One bank thermometer said 94, the next 91, the one after that 96. They looked like the radar-gun readings Aaron Crow put up for Missouri in working his way to a three-hit shutout Friday afternoon against Mississippi in the NCAA regional opener. Why those bank thermometers vary so much is an issue best left for sharper minds. No matter. They weren't needed to inform the public it was hot any more than radar guns were needed to validate the opinion that the Royals should use the No. 3 overall selection in the upcoming draft on Crow.
Here is where I'll save you the trouble of typing the comment you were going to put underneath this column and do it for you: Enough on the Missouri ace, already, this is Kansas!
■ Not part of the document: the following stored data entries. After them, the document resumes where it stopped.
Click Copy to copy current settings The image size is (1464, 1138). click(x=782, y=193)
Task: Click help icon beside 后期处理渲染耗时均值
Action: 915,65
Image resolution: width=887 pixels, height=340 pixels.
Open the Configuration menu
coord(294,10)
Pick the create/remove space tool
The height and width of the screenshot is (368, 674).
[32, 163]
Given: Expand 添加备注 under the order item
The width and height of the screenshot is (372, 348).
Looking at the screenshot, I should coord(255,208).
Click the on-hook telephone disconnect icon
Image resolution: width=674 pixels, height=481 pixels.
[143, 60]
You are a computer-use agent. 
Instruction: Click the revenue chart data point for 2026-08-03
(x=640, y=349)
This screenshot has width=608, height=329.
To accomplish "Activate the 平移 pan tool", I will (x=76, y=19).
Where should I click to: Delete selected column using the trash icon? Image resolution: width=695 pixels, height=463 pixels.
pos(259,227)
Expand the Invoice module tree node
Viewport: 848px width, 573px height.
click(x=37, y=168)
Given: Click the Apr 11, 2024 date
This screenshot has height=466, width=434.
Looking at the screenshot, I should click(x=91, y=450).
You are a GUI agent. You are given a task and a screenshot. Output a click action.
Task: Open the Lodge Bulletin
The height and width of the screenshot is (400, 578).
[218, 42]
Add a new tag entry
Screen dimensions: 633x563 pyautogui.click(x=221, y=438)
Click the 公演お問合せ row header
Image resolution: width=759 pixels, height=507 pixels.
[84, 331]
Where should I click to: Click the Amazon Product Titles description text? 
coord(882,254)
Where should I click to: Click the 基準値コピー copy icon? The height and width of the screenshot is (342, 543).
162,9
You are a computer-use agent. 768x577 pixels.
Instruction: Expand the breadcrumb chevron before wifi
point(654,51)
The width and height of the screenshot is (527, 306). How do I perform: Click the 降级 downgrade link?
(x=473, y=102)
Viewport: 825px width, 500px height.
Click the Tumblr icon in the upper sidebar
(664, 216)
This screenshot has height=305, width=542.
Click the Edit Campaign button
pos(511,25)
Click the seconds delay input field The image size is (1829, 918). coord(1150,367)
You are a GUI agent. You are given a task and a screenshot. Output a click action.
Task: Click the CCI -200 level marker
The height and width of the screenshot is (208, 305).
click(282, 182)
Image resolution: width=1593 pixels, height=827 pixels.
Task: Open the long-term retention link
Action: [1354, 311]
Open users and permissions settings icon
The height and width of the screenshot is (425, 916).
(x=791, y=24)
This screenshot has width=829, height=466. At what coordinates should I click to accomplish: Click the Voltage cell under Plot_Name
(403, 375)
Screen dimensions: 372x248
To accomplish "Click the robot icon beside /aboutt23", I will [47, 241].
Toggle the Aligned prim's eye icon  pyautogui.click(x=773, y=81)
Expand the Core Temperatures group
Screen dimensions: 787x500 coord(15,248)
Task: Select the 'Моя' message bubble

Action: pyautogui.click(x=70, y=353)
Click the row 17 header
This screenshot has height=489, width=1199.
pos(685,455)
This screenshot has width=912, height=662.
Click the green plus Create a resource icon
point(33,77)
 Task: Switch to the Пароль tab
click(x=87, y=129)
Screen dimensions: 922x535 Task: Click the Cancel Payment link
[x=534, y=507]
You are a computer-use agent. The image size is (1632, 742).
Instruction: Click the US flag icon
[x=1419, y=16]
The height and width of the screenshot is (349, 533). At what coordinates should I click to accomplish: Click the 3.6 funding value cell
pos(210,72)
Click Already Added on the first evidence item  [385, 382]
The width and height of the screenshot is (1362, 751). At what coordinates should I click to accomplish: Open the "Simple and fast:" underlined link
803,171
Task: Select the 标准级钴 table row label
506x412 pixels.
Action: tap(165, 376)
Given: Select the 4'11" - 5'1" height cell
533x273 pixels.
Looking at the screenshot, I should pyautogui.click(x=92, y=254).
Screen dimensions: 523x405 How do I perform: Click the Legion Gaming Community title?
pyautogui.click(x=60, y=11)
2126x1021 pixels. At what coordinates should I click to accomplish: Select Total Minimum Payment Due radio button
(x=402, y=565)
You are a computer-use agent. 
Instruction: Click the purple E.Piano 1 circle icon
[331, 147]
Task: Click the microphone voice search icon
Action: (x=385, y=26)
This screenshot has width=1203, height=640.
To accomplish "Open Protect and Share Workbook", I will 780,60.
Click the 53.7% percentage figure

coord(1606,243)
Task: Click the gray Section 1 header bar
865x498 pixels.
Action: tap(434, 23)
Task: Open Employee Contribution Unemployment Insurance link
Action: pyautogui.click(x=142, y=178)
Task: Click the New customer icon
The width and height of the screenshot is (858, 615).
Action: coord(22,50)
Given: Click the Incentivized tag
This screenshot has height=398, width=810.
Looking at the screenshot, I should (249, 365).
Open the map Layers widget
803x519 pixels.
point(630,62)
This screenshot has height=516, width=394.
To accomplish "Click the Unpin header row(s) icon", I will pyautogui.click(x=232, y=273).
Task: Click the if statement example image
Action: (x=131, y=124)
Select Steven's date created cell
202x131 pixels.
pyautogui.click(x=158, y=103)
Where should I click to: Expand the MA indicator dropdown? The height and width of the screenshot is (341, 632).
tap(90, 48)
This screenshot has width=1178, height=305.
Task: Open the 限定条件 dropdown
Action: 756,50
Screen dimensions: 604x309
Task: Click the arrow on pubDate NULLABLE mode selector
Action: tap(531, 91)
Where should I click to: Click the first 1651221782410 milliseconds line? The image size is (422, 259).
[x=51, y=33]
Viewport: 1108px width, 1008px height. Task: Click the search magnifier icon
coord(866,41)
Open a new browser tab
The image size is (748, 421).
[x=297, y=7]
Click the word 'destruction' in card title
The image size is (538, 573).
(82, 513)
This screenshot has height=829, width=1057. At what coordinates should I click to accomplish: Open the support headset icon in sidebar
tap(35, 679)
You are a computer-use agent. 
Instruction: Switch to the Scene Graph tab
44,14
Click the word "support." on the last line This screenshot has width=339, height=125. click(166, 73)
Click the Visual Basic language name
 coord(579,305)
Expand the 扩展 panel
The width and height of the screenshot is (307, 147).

After all, it was Kansas, not Missouri, not Texas, not Texas A&M;, not anybody else, that had the best year among Big 12 athletic programs. With apologies to the non-revenue sports, it's football and men's basketball that color people's moods. Look at it this way: Would any other school rather have the year it had instead of winning the Orange Bowl and then a hoops national title?
Back to Friday's heat. It was so hot that two fire hydrants were fighting over a dog. It was top-down weather for convertible owners, except that it was so hot it was on the verge of top-back-up weather. Tough call. Anyway, the back of a head driving a shiny and red convertible on Ninth Street looked familiar, so, while the pollen was pitching tents in my eyes, I negotiated my faded black convertible through traffic to confirm it was indeed Lew Perkins, KU's athletic director.
"Mangino deal done yet?" I hollered, with a thumbs-up sign.
He shook his head and answered back: "Close."
Then Perkins let me know my top was neither up nor down, rather in between. I brought it all the way down, and we went our separate ways.
Too bad Mark Mangino's latest contract revision didn't take place before top-down weather hit. The last thing anybody needs is a resurfacing of that sibling rivalry that those who prefer KU football to basketball sometimes stir up. Everybody's happy basketball coach Bill Self's deal was reworked and that he went to bat for his assistants and for better living quarters for his players. Yet, talk around town percolates about why it has taken so long for Perkins and Mangino to get together to hammer out a new deal. Once news is released that Self's three assistant coaches will receive pay hikes to $350,000 apiece, according to a strong whisper, the drums for Mangino will beat a little more loudly. By the way, anyone of a mind that Joe Dooley, Danny Manning and Kurtis Townsend don't deserve such riches must not realize that Kansas State associate head coach Dalonte Hill will earn $420,000.
Perkins and Mangino need to get the new deal done next week. The Lew Perkins Golf Classic takes place Monday, June 9 at Alvamar, and plenty of foursomes remain open. It's the best day of the year to spend with Perkins, whose moods sometimes swing. He's at his charming, story-telling best at his tourney, which benefits Douglas County Special Olympics, a cause dear to him. He doesn't need any angst over Mangino's contract eating at him when he's kicking, er, hitting his way out of a sand trap.